Binyam Mohamed ruling: Judges will re-consider public disclosure of UK complicity in torture
May 8, 2009
The High Court has announced that it will re-open its original judgment that details of the torture of former Guantánamo Bay detainee Binyam Mohamed should remain secret in the interests of national security.
In February the High Court refused the application of Mr Mohamed and a coalition of media organisations seeking public disclosure of details of his ill-treatment at the hands of the CIA and Pakistani intelligence services. The Court had already found that the British Security Services had colluded in his illegal treatment. After the Foreign Secretary informed the Court that US had threatened to down-grade intelligence sharing with the UK if details were made public, the Court judged that it had no choice but to refrain from publishing details.
However after judgment was delivered, David Miliband immediately went on public record to deny that the statements made by the US Government constituted a threat. It also transpired that no-one had even asked the new Obama administration whether it took the same view as its Bush predecessor.
Mr Mohamed, represented by Leigh Day & Co and Reprieve, and backed by a coalition of media organisations, immediately applied to the Court to re-open its judgment on the basis that the Court, deliberately or otherwise, had been misled as to the consequences of disclosing details of the criminal acts against Mr Mohamed.
Despite repeated requests, Mr Miliband refused to clarify the situation and following oral argument at a hearing on 22 April, Lord Justice Thomas and Mr Justice Lloyd Jones have now announced that they will re-open their judgment. They will publish full reasons for their decision shortly.
Mr Miliband is to be given a final opportunity to present evidence to the Court of the true situation if he wishes to continue to seek to suppress the details of Mr Mohamed’s treatment. The Court will then reconsider the question of whether it will publish those details. It is anticipated that the issue will finally be determined in June.
Clive Stafford Smith, Director, of Reprieve, said: “It is long past time that this evidence was made public. How can it be that two governments that purport to uphold the rule of law be working together to cover up crimes committed against Binyam Mohamed?”
Richard Stein of Leigh Day & Co commented: “This decision is good news for open justice. The Judges have shown that they will not be fobbed off by political or diplomatic spin. If David Miliband continues to try and suppress the embarrassing details of British involvement in Binyam’s torture he will now have to present proper evidence to the Court to back up his arguments.”
Notes for Editors:
Reprieve, a legal action charity, uses the law to enforce the human rights of prisoners, from death row to Guantánamo Bay. Reprieve investigates, litigates and educates, working on the frontline, to provide legal support to prisoners unable to pay for it themselves. Reprieve promotes the rule of law around the world, securing each person’s right to a fair trial and saving lives.
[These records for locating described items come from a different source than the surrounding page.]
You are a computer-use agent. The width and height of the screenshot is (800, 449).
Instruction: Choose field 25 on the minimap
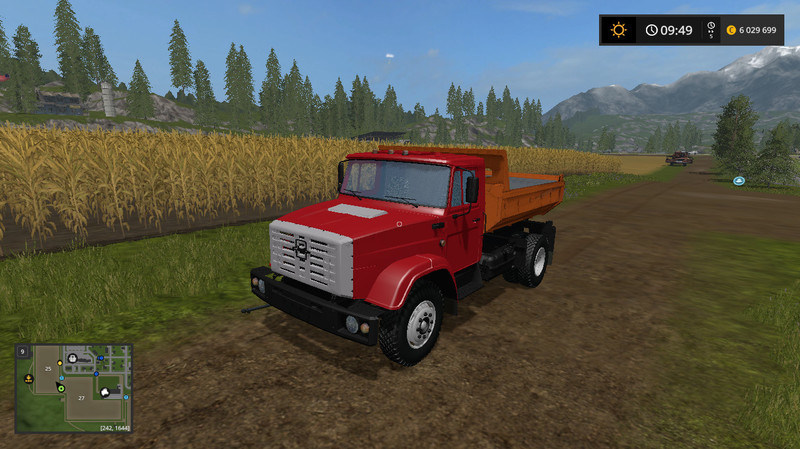click(46, 370)
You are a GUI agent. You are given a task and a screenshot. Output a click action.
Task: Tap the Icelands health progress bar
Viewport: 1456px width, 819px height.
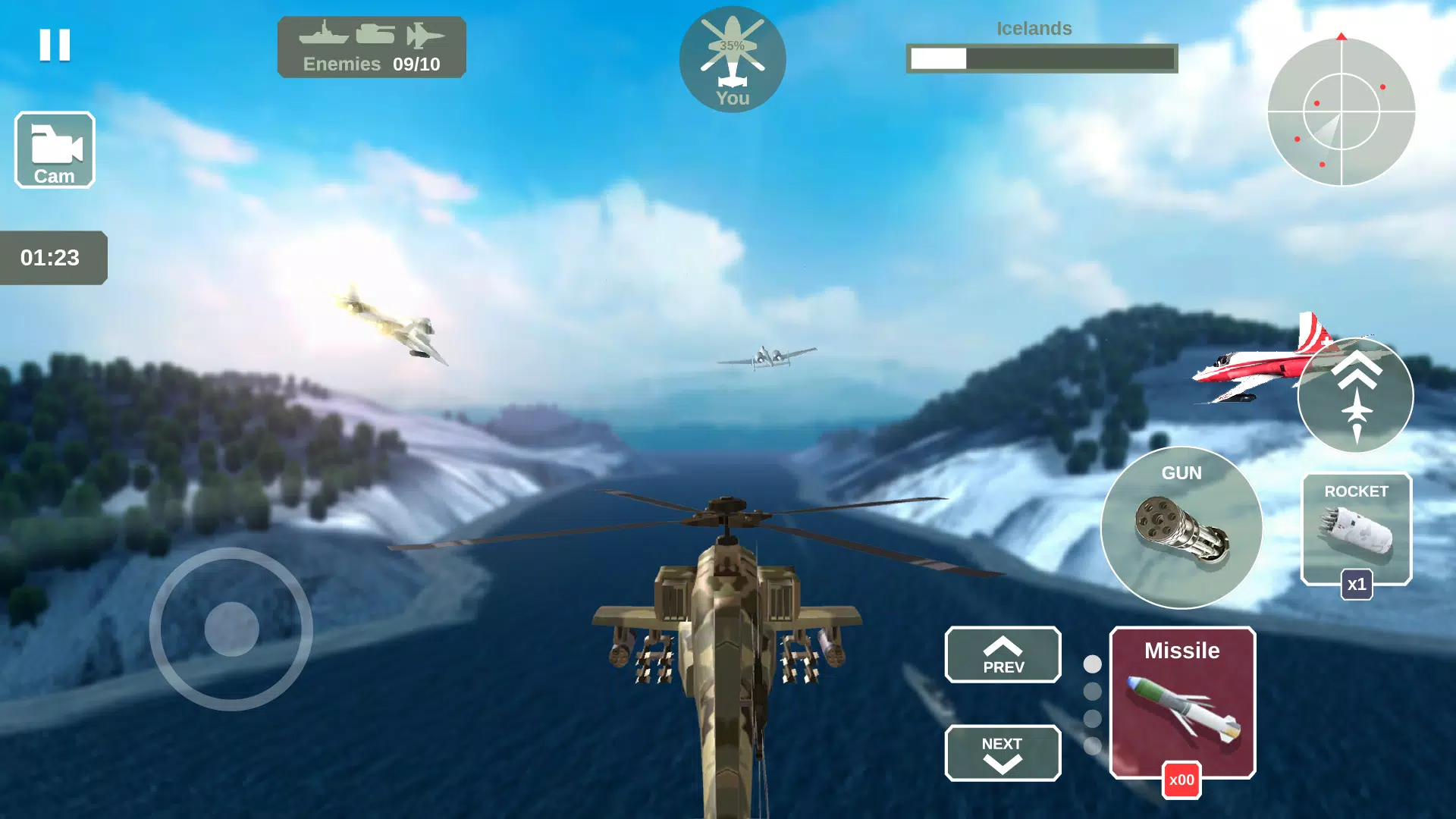click(1041, 58)
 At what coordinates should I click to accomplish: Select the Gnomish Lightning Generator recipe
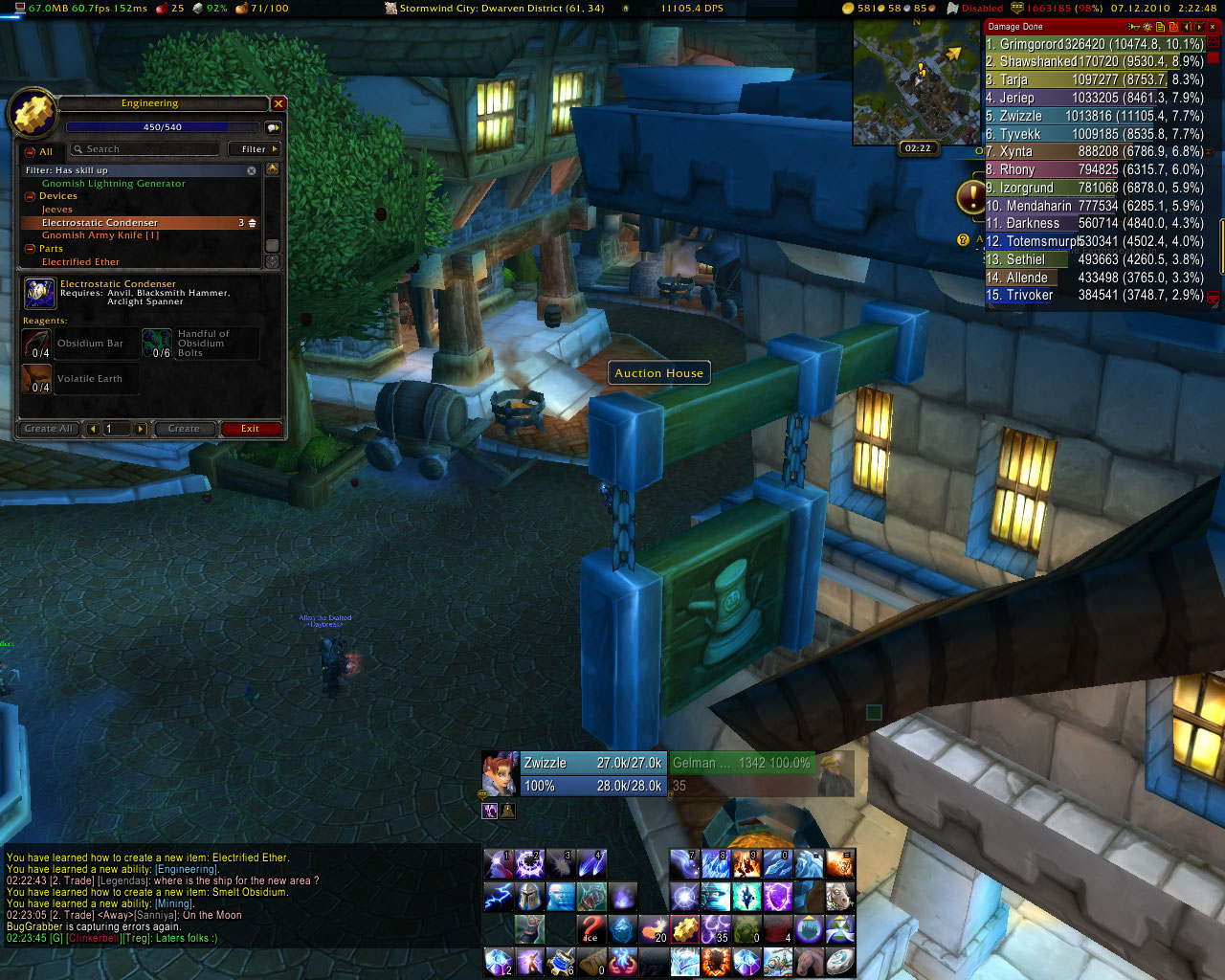[113, 184]
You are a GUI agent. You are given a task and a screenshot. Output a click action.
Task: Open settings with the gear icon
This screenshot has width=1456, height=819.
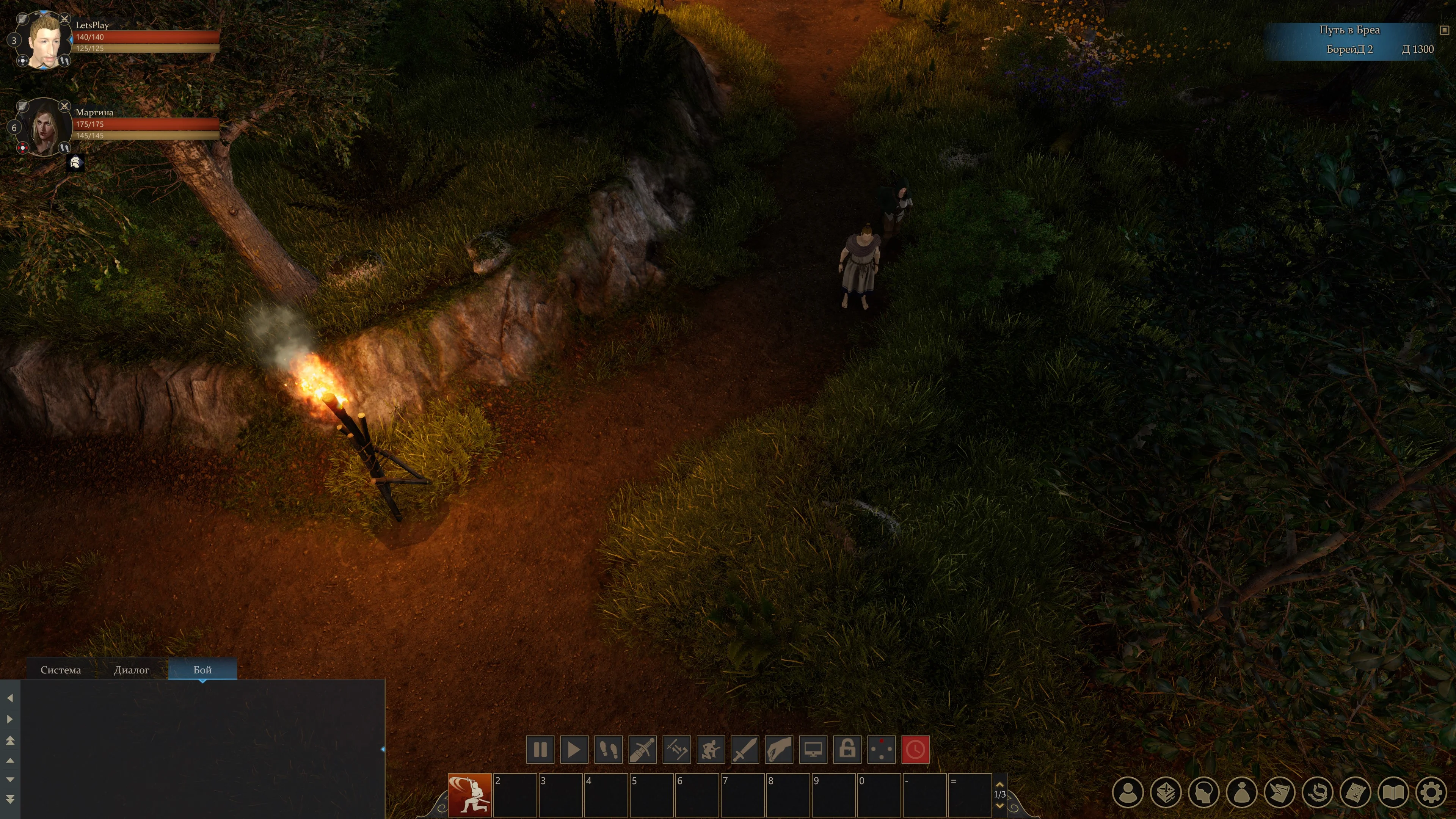click(1431, 792)
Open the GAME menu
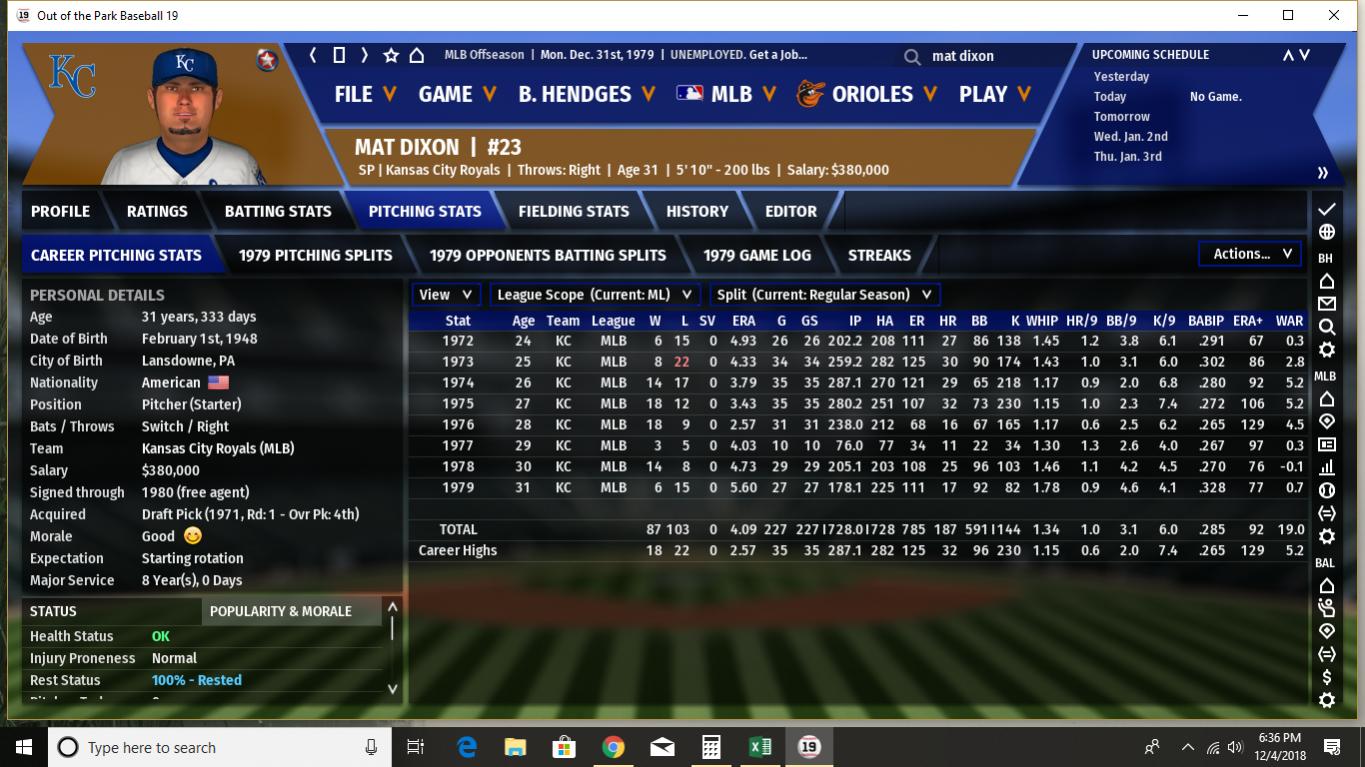Screen dimensions: 1365x767 [457, 94]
Clive Stafford Smith is the founder of Reprieve and has spent 25 years working on behalf of people facing the death penalty in the USA.
Reprieve’s current casework involves representing 33 prisoners in the US prison at Guantánamo Bay, working on behalf of prisoners facing the death penalty, and conducting ongoing investigations into the rendition and the secret detention of ‘ghost prisoners’ in the so-called ‘war on terror.’